Les pays du bassin méditerranéen utilisent les expériences de la Région dans l’optimisation des coûts de traitement des eaux

La Région de Murcie a accueilli cette semaine une réunion internationale sur les ressources en eau et les énergies non conventionnelles, à laquelle ont participé cinquante représentants de haut niveau de pays et d’institutions de Jordanie, d’Algérie, de Tunisie, d’Égypte, de Palestine, du Maroc, du Liban, de l’Union pour la Méditerranée, de France et d’Espagne.

L’objectif de cette réunion a été d’expliquer les expériences qui sont développées dans les régions des pays méditerranéens en ce qui concerne l’utilisation des ressources non conventionnelles et l’impact que l’énergie a sur la planification de l’eau, comme le rapportent des sources du gouvernement régional dans un communiqué.

Les pays de la rive méditerranéenne se sont accordés sur l’important travail que la Région de Murcie a développé dans la gestion et l’utilisation des ressources hydriques et les actions menées dans les processus de traitement et d’épuration pour réduire leurs coûts.

Et c’est que, ce séminaire a également révélé les attentes que la présidence du Comité des régions par le président régional, Ramón Luis Valcárcel, puisse dynamiser les initiatives des politiques européennes de l’eau avec une approche plus appropriée aux problèmes de la Méditerranée.

Ils ont également convenu de désigner la Région comme lieu de séminaires internationaux, dans lesquels des cadres de haut niveau et des membres des gouvernements des pays méditerranéens pourront venir se former dans le cadre de cours intensifs.
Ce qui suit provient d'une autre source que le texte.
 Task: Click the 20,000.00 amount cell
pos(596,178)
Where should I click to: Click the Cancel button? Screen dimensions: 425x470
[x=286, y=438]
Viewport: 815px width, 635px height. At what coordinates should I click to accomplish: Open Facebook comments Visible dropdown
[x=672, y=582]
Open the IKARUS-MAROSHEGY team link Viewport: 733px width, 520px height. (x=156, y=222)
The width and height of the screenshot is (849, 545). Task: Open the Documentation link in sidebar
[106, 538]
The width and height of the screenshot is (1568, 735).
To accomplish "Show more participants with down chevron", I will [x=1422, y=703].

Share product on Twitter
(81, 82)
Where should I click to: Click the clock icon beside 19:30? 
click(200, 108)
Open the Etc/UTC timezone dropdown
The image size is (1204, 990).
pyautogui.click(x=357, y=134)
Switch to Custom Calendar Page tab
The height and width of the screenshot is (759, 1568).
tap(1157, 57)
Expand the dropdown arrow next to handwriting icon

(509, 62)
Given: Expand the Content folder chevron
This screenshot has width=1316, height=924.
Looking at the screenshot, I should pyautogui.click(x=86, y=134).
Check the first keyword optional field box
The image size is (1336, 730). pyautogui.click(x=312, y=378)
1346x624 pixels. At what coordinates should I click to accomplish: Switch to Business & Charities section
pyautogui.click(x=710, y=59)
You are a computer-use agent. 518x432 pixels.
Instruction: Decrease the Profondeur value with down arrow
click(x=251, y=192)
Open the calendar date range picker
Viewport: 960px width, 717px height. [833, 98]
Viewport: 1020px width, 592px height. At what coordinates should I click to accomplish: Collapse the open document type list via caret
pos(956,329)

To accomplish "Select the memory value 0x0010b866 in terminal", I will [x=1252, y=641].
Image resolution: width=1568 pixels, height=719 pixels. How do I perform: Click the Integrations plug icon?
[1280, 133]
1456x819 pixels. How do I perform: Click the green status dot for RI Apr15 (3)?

Les représentants du bassin méditerranéen ont également vérifié le développement des exploitations agricoles murciennes en cogénération d’énergie dans des serres de haute technologie avec une production destinée à l’exportation.

Ce séminaire, organisé par l’Assemblée régionale et locale euro-méditerranéenne (ARLEM) et coordonné par l’Institut euro-méditerranéen de l’eau, a eu un côté technique et d’autres affaires grâce à la collaboration de l’Institut du commerce extérieur.

Donc, de grandes entreprises régionales et nationales y ont participé dans le but de développer des accords avec des institutions d’autres pays méditerranéens et de faciliter le transfert de la technologie de l’eau.